*TASK OBJECTIVE:*
Examine each line of the data, and copy the ones containing "agent".

*AVAILABLE DATA:*
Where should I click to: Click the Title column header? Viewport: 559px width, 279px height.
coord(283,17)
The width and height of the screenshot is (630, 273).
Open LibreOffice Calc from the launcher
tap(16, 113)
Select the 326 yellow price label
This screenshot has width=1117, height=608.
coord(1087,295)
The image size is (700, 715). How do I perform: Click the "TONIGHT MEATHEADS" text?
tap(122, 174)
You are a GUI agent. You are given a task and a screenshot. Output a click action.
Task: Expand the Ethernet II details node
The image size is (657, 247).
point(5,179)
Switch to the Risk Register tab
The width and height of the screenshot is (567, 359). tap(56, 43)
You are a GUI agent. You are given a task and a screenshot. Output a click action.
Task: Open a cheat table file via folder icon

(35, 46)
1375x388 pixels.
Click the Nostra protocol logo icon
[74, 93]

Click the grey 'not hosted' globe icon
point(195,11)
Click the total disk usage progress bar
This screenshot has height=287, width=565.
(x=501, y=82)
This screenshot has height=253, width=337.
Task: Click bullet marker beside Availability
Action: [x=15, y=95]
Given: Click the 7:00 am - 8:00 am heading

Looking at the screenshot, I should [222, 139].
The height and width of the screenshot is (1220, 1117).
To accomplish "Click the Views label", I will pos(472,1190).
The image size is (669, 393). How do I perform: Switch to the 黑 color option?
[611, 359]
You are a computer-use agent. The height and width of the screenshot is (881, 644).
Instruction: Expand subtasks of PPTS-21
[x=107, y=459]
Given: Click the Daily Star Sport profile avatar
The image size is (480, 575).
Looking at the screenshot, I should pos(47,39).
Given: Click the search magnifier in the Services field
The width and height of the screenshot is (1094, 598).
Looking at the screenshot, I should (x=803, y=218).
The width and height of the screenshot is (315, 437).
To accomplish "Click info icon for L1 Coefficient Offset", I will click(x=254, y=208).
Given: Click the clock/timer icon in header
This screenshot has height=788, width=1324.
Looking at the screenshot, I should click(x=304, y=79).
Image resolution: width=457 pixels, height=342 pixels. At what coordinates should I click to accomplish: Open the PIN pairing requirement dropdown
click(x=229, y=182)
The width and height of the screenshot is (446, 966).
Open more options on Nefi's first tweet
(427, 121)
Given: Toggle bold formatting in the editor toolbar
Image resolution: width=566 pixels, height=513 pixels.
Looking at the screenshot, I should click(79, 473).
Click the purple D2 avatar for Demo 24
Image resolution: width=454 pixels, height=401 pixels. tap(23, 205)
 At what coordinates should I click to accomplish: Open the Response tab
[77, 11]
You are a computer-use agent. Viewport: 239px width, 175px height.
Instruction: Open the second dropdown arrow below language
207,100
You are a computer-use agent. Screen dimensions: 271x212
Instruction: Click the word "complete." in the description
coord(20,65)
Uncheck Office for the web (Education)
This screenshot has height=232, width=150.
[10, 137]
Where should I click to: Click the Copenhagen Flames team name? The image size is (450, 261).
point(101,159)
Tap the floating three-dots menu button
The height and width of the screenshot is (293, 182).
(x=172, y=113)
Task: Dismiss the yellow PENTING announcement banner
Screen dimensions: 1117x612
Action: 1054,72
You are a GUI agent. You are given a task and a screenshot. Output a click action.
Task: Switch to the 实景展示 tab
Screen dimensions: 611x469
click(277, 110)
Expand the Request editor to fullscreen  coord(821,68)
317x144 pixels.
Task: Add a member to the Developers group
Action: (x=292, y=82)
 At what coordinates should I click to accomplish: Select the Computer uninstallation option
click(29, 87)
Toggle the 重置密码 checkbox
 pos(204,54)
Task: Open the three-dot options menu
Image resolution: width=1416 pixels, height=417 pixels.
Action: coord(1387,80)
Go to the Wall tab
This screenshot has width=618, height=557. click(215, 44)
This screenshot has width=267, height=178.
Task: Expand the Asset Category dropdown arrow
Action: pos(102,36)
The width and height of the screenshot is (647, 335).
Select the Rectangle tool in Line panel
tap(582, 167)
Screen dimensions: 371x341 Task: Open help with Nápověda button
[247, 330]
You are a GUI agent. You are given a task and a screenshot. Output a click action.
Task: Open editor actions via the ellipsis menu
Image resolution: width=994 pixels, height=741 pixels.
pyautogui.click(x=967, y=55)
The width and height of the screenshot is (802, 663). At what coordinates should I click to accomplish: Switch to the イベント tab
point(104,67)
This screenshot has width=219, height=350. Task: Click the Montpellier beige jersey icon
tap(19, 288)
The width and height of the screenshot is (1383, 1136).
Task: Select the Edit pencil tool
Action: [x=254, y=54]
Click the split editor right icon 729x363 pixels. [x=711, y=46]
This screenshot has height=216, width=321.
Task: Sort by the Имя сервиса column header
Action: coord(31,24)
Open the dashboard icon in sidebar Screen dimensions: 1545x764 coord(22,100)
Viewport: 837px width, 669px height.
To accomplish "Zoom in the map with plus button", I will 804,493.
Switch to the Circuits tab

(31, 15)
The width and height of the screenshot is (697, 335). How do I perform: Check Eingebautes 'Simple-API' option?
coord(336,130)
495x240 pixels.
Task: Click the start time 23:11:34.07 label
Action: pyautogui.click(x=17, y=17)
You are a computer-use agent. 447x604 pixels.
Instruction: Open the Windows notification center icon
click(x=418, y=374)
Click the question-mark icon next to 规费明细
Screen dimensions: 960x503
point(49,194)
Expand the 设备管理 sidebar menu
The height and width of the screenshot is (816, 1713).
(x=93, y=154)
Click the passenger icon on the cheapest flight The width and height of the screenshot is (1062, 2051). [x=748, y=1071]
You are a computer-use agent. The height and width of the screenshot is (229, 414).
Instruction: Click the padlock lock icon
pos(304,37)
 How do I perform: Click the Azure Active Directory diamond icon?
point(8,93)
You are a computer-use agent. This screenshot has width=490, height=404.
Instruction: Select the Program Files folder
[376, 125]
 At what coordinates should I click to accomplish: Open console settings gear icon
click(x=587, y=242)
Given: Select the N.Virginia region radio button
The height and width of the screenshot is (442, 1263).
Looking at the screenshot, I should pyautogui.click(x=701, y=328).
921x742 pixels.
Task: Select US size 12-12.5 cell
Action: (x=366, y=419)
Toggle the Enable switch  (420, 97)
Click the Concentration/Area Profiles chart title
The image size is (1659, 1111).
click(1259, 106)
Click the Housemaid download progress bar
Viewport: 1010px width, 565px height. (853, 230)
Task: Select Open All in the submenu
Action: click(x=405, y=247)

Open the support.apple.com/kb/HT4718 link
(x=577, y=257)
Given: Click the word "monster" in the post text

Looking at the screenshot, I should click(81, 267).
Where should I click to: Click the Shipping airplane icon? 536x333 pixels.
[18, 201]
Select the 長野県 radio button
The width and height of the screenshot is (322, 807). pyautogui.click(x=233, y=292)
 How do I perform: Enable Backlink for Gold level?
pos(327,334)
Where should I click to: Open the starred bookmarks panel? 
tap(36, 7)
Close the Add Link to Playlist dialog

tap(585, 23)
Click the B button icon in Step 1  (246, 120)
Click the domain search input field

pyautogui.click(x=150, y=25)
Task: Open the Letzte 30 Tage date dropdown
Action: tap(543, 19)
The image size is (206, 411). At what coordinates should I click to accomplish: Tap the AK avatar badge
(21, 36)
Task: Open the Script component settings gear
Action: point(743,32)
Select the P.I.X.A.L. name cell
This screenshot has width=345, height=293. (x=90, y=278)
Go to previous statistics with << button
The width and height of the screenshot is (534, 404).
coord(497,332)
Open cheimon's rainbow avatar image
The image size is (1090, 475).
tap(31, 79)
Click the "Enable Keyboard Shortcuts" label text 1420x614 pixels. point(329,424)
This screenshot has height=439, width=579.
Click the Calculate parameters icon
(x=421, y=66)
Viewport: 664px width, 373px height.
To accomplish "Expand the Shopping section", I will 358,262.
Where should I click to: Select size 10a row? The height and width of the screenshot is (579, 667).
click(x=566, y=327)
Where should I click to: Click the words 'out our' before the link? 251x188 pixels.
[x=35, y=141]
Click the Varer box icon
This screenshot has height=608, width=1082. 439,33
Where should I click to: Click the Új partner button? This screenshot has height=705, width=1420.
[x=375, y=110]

*SOLVED PROBLEM:*
You are a GUI agent. You are given a task and a screenshot. Output a click action.
You are a GUI agent. You are given a task and a screenshot. Output a click action.
You are a computer-use agent. The height and width of the screenshot is (881, 644).
You are a computer-use agent. Viewport: 239px width, 175px height.
You are a computer-use agent. Screen dimensions: 271x212
You are a GUI agent. You are given a task and a screenshot. Output a click action.
You are a GUI agent. You are given a task and a screenshot. Output a click action.
You are a computer-use agent. 447x604 pixels.
You are a computer-use agent. The height and width of the screenshot is (229, 414).
You are a computer-use agent. This screenshot has width=490, height=404.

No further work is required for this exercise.